2.3 CCl4诱导的小鼠急性肝损伤模型的建立
除正常对照组和模型组给予等量的生理盐水,其余给药组按剂量表给药,给药体积均为10mL/kg/d,连续给药7d,1次·d-1。末次给药1h后,除正常组外其余各组小鼠均腹腔注射0.2%CCl4花生油溶液10ml/kg。末次给药后禁食不禁水,16h后,摘眼球取血,对小鼠予以脱臼处死,解剖分离肝脏。
2.4指标检测
2.3.1小鼠一般状况观察观察小鼠造模前后的体质量、进食以及饮水、活动、皮毛等一般状况变化。
2.3.2肝脏病理学检查取小鼠肝左叶大致相同部位的一小块肝脏,用4%多聚甲醛溶液固定后,石蜡包埋,切片(片厚5μm),苏木素-伊红(HE)染色,然后在光镜下观察肝脏病理学改变。

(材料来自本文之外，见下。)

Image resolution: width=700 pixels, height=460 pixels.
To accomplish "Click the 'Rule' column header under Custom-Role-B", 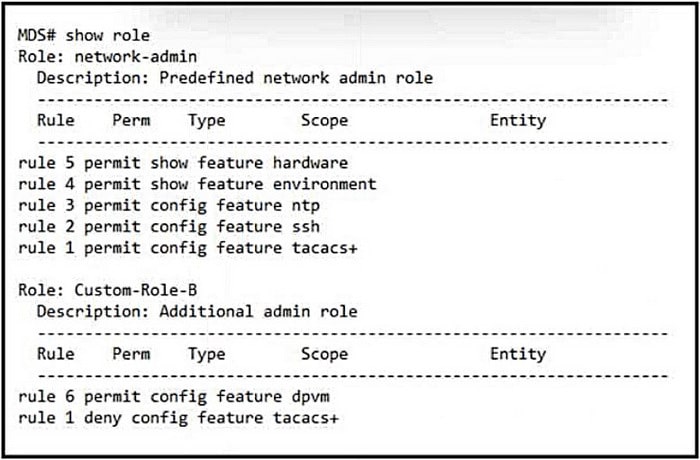I will coord(56,353).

2.3.3血清ALT、AST、ALP活性检测采集到的血样,在室温放置1h后,以3000r/min离心10min分离出血清,生化分析仪测定血清中ALT、AST和ALP的活性。
2.3.4肝组织中SOD、MDA、GSH-Px和IL-1β、IL-6、TNF-α测定取右叶肝脏加生理盐水1:9制作组织匀浆,2500r·min-1离心10min,取上清液测定SOD、GSH-Px活性和MDA的含量;采用酶联免疫吸附法(ELISA)测定小鼠肝组织中IL-1β、IL-6、TNF-α含量。
2.3.5肝组织中Caspase-3蛋白的检测取肝组织,提取蛋白,通过(SDS/PAGE)电泳分离并转移到PVDF膜上;将PVDF膜放入用TBST Buffer稀释的5%BSA液,TBST洗涤后,加入稀释的二抗,室温孵育2-3h;TBST洗涤后,加入ECL发光液显影和定影,使用凝胶图像分析成像系统进行扫描分析,以β-actin为内参。

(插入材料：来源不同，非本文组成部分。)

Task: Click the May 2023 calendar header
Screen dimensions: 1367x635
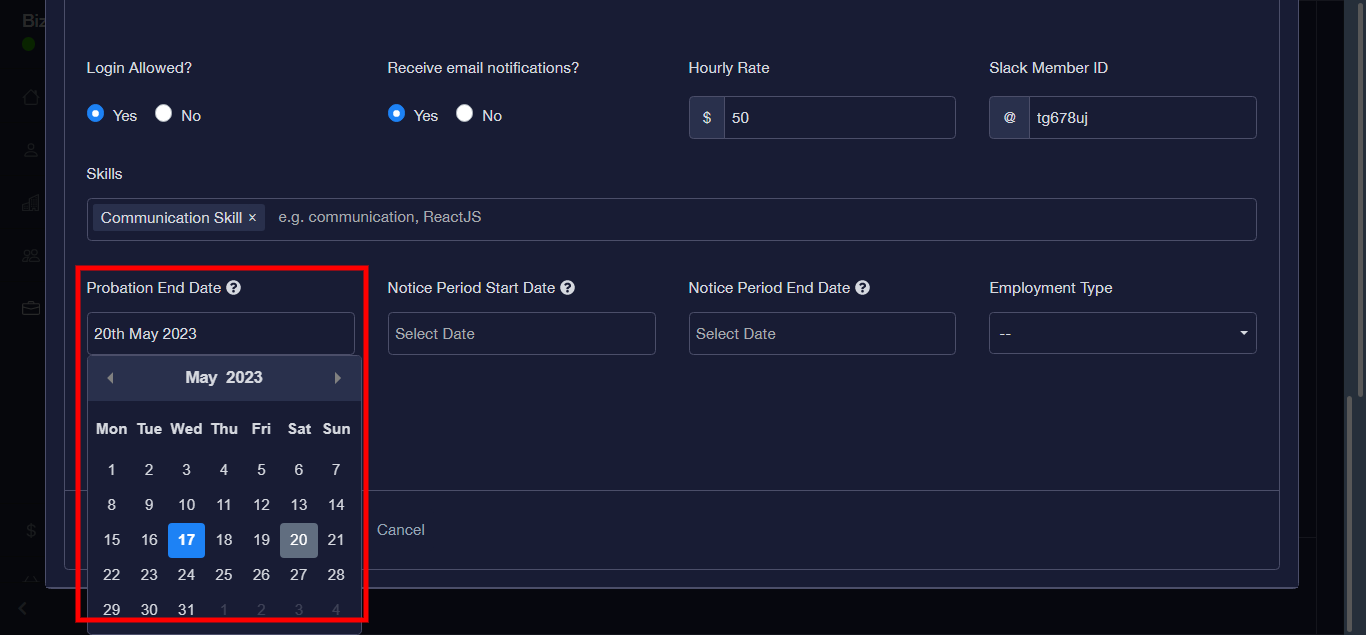Action: (224, 378)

2.4统计方法实验数据采用SPSS20.0软件处理,以表示,多组数据间的比较采用单因素方差分析,P<0.05表示有显著性差异。
3实验结果
3.1各组小鼠状态
各组小鼠造模前均状态良好,饮水及进食正常,毛色润泽,活动正常;造模后,除空白组外,其余各组小鼠均表现为不同程度的体质量减轻,饮水及进食减少,少动,聚堆,弓背,呼吸紊乱,其中以模型组改变最为明显。
3.2各组小鼠肝组织病理学结果
正常组肝组织被膜完整、肝小叶分叶清楚、肝细胞排列较整齐,未见明显变化;模型组肝组织多灶状凝固性坏死、周边肝细胞变性,肝细胞可见嗜碱性深染的圆形单核样细胞浸润;蔓菁多糖高、中剂量组、低剂量组小叶结构尙存在,少量肝细胞可见点状坏死、炎细胞浸润;见图1。

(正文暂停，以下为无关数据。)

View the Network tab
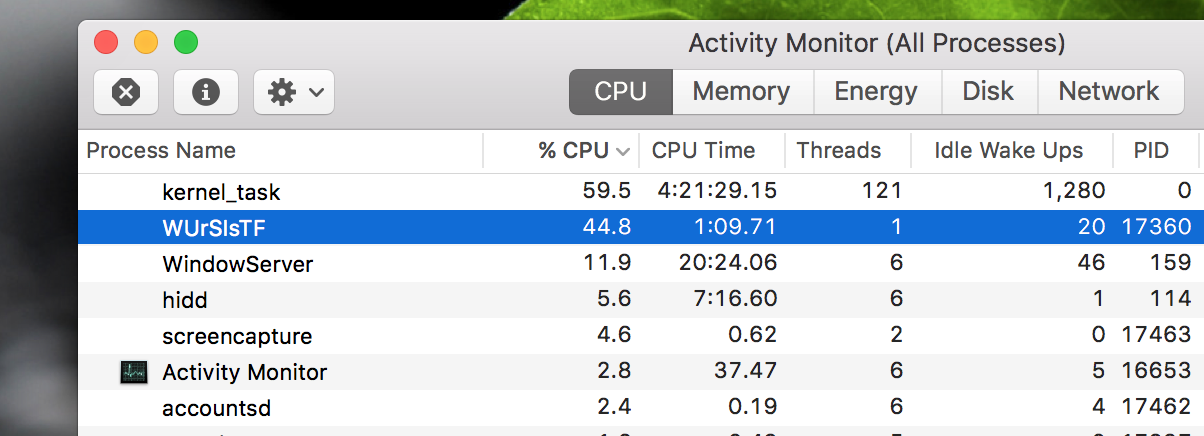This screenshot has height=436, width=1204. point(1108,92)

3.2蔓菁多糖对CCl4诱导急性肝损伤小鼠血清ALT、AST、ALP水平的影响
从表2可见:与正常对照组比较,模型组小鼠血清中ALT、ALP的活性较正常组明显升高(P<0.01),AST的活性升高(P<0.05),说明本次实验模型造模成功。蔓菁多糖中、高剂量均能降低小鼠血清中ALT、ALP的活性,其中高剂量能降低血清中AST的活性,且高剂量组的降酶作用与联苯双酯组相当。
表2蔓菁多糖对CCl4诱导小鼠急性肝损伤ALT、AST、ALP活性的影响(n=10,)
注:与正常对照组比较:##P<0.01;与模型对照组比较:*P<0.05,**P<0.01。
3.3蔓菁多糖对CCl4诱导小鼠急性肝损伤的保护机制
从表3和表4可见:结果表明与正常对照组比较,模型对照组大鼠肝组织SOD、GSH-Px显著下降(P<0.01),而MDA含量明显提高(P<0.01),提示急性肝损伤模型小鼠的抗氧化水平显著降低,氧化损伤明显,此外,可通过多种机制参与肝损伤调控的重要细胞因子IL-1β、IL-6和TNF-α也显著升高(P<0.01),而蔓菁多糖中、高剂量组小鼠肝组织SOD、GSH-Px、MDA及IL-1β、IL-6和TNF-α与模型对照比较,差异具有统计学意义(P<0.01或0.05)。
表3蔓菁多糖对CCl4致急性肝损伤小鼠肝组织SOD、MDA和GSH-Px水平的影响(n=10,)
注:与正常对照组比较:##P<0.01;与模型对照组比较:*P<0.05,**P<0.01。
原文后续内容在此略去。